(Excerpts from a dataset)
- - - -

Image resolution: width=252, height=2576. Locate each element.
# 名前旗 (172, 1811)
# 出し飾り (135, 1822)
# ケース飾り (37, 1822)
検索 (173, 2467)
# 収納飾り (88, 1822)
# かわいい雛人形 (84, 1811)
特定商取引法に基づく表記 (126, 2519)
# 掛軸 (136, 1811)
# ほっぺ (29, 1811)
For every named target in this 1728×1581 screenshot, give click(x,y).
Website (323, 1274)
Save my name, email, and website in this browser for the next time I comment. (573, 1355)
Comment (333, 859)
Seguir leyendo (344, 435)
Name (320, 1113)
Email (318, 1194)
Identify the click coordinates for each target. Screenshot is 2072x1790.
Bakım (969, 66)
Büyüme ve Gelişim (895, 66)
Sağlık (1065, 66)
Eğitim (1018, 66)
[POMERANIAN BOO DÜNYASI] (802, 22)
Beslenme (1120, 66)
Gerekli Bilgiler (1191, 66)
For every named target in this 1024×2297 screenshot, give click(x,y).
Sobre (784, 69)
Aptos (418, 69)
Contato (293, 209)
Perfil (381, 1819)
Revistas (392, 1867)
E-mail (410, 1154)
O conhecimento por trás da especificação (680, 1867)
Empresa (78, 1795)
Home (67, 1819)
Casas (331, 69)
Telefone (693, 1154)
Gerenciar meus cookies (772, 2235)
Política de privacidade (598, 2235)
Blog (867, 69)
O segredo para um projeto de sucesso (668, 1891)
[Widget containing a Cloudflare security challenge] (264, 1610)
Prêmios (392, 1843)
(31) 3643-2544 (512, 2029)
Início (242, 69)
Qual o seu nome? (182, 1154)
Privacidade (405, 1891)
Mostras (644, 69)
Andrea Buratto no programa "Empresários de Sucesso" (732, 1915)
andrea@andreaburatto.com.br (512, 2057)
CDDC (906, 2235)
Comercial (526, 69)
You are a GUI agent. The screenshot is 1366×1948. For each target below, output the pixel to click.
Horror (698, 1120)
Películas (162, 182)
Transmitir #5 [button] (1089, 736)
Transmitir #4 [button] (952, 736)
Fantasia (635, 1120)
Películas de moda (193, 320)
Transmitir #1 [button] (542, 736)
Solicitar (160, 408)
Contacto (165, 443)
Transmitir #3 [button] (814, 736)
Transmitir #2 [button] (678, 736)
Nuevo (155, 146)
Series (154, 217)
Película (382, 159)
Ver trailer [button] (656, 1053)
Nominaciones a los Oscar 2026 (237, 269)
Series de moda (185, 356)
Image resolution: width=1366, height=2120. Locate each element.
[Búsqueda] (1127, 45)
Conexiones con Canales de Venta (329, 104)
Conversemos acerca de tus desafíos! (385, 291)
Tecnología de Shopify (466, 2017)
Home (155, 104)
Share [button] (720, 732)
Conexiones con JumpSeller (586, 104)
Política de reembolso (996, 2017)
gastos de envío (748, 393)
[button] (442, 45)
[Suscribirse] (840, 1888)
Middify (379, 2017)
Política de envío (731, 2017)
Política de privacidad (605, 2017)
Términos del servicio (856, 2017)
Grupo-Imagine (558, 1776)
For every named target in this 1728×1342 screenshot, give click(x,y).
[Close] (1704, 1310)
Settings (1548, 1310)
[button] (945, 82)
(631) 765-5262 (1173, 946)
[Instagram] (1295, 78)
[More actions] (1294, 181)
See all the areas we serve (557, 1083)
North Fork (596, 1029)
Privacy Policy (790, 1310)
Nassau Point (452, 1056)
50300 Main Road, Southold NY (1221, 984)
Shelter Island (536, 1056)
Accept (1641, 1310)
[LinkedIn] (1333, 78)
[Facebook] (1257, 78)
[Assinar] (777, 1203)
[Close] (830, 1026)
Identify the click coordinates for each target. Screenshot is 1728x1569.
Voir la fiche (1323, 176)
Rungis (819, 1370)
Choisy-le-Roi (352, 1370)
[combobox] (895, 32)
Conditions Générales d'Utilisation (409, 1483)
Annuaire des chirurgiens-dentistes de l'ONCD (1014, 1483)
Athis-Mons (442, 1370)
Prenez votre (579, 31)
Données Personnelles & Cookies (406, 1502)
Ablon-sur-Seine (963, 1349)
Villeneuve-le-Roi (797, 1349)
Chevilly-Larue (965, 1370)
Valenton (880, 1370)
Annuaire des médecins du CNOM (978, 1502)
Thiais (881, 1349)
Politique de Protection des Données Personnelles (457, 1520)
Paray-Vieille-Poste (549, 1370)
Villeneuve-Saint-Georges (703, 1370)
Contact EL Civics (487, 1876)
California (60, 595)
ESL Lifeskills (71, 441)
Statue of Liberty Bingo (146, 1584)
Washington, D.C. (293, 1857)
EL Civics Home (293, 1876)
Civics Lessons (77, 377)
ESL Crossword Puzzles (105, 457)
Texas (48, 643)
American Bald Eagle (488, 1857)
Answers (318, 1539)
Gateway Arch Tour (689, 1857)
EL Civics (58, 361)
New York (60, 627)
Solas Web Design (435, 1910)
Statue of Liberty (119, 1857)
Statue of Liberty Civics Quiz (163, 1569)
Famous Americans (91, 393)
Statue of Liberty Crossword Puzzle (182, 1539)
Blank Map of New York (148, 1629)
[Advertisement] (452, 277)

- - - -

Exercise directions -
Retype all the data, keeping every character the same.

Task response -
Image resolution: width=252, height=2576. Locate each element.
# 名前旗 (172, 1811)
# 出し飾り (135, 1822)
# ケース飾り (37, 1822)
検索 (173, 2467)
# 収納飾り (88, 1822)
# かわいい雛人形 (84, 1811)
特定商取引法に基づく表記 (126, 2519)
# 掛軸 (136, 1811)
# ほっぺ (29, 1811)
For every named target in this 1728×1581 screenshot, give click(x,y).
Website (323, 1274)
Save my name, email, and website in this browser for the next time I comment. (573, 1355)
Comment (333, 859)
Seguir leyendo (344, 435)
Name (320, 1113)
Email (318, 1194)
Identify the click coordinates for each target. Screenshot is 2072x1790.
Bakım (969, 66)
Büyüme ve Gelişim (895, 66)
Sağlık (1065, 66)
Eğitim (1018, 66)
[POMERANIAN BOO DÜNYASI] (802, 22)
Beslenme (1120, 66)
Gerekli Bilgiler (1191, 66)
For every named target in this 1024×2297 screenshot, give click(x,y).
Sobre (784, 69)
Aptos (418, 69)
Contato (293, 209)
Perfil (381, 1819)
Revistas (392, 1867)
E-mail (410, 1154)
O conhecimento por trás da especificação (680, 1867)
Empresa (78, 1795)
Home (67, 1819)
Casas (331, 69)
Telefone (693, 1154)
Gerenciar meus cookies (772, 2235)
Política de privacidade (598, 2235)
Blog (867, 69)
O segredo para um projeto de sucesso (668, 1891)
[Widget containing a Cloudflare security challenge] (264, 1610)
Prêmios (392, 1843)
(31) 3643-2544 (512, 2029)
Início (242, 69)
Qual o seu nome? (182, 1154)
Privacidade (405, 1891)
Mostras (644, 69)
Andrea Buratto no programa "Empresários de Sucesso" (732, 1915)
andrea@andreaburatto.com.br (512, 2057)
CDDC (906, 2235)
Comercial (526, 69)
You are a GUI agent. The screenshot is 1366×1948. For each target below, output the pixel to click.
Horror (698, 1120)
Películas (162, 182)
Transmitir #5 [button] (1089, 736)
Transmitir #4 [button] (952, 736)
Fantasia (635, 1120)
Películas de moda (193, 320)
Transmitir #1 [button] (542, 736)
Solicitar (160, 408)
Contacto (165, 443)
Transmitir #3 [button] (814, 736)
Transmitir #2 [button] (678, 736)
Nuevo (155, 146)
Series (154, 217)
Película (382, 159)
Ver trailer [button] (656, 1053)
Nominaciones a los Oscar 2026 (237, 269)
Series de moda (185, 356)
Image resolution: width=1366, height=2120. Locate each element.
[Búsqueda] (1127, 45)
Conexiones con Canales de Venta (329, 104)
Conversemos acerca de tus desafíos! (385, 291)
Tecnología de Shopify (466, 2017)
Home (155, 104)
Share [button] (720, 732)
Conexiones con JumpSeller (586, 104)
Política de reembolso (996, 2017)
gastos de envío (748, 393)
[button] (442, 45)
[Suscribirse] (840, 1888)
Middify (379, 2017)
Política de envío (731, 2017)
Política de privacidad (605, 2017)
Términos del servicio (856, 2017)
Grupo-Imagine (558, 1776)
For every named target in this 1728×1342 screenshot, give click(x,y).
[Close] (1704, 1310)
Settings (1548, 1310)
[button] (945, 82)
(631) 765-5262 (1173, 946)
[Instagram] (1295, 78)
[More actions] (1294, 181)
See all the areas we serve (557, 1083)
North Fork (596, 1029)
Privacy Policy (790, 1310)
Nassau Point (452, 1056)
50300 Main Road, Southold NY (1221, 984)
Shelter Island (536, 1056)
Accept (1641, 1310)
[LinkedIn] (1333, 78)
[Facebook] (1257, 78)
[Assinar] (777, 1203)
[Close] (830, 1026)
Identify the click coordinates for each target. Screenshot is 1728x1569.
Voir la fiche (1323, 176)
Rungis (819, 1370)
Choisy-le-Roi (352, 1370)
[combobox] (895, 32)
Conditions Générales d'Utilisation (409, 1483)
Annuaire des chirurgiens-dentistes de l'ONCD (1014, 1483)
Athis-Mons (442, 1370)
Prenez votre (579, 31)
Données Personnelles & Cookies (406, 1502)
Ablon-sur-Seine (963, 1349)
Villeneuve-le-Roi (797, 1349)
Chevilly-Larue (965, 1370)
Valenton (880, 1370)
Annuaire des médecins du CNOM (978, 1502)
Thiais (881, 1349)
Politique de Protection des Données Personnelles (457, 1520)
Paray-Vieille-Poste (549, 1370)
Villeneuve-Saint-Georges (703, 1370)
Contact EL Civics (487, 1876)
California (60, 595)
ESL Lifeskills (71, 441)
Statue of Liberty Bingo (146, 1584)
Washington, D.C. (293, 1857)
EL Civics Home (293, 1876)
Civics Lessons (77, 377)
ESL Crossword Puzzles (105, 457)
Texas (48, 643)
American Bald Eagle (488, 1857)
Answers (318, 1539)
Gateway Arch Tour (689, 1857)
EL Civics (58, 361)
New York (60, 627)
Solas Web Design (435, 1910)
Statue of Liberty (119, 1857)
Statue of Liberty Civics Quiz (163, 1569)
Famous Americans (91, 393)
Statue of Liberty Crossword Puzzle (182, 1539)
Blank Map of New York (148, 1629)
[Advertisement] (452, 277)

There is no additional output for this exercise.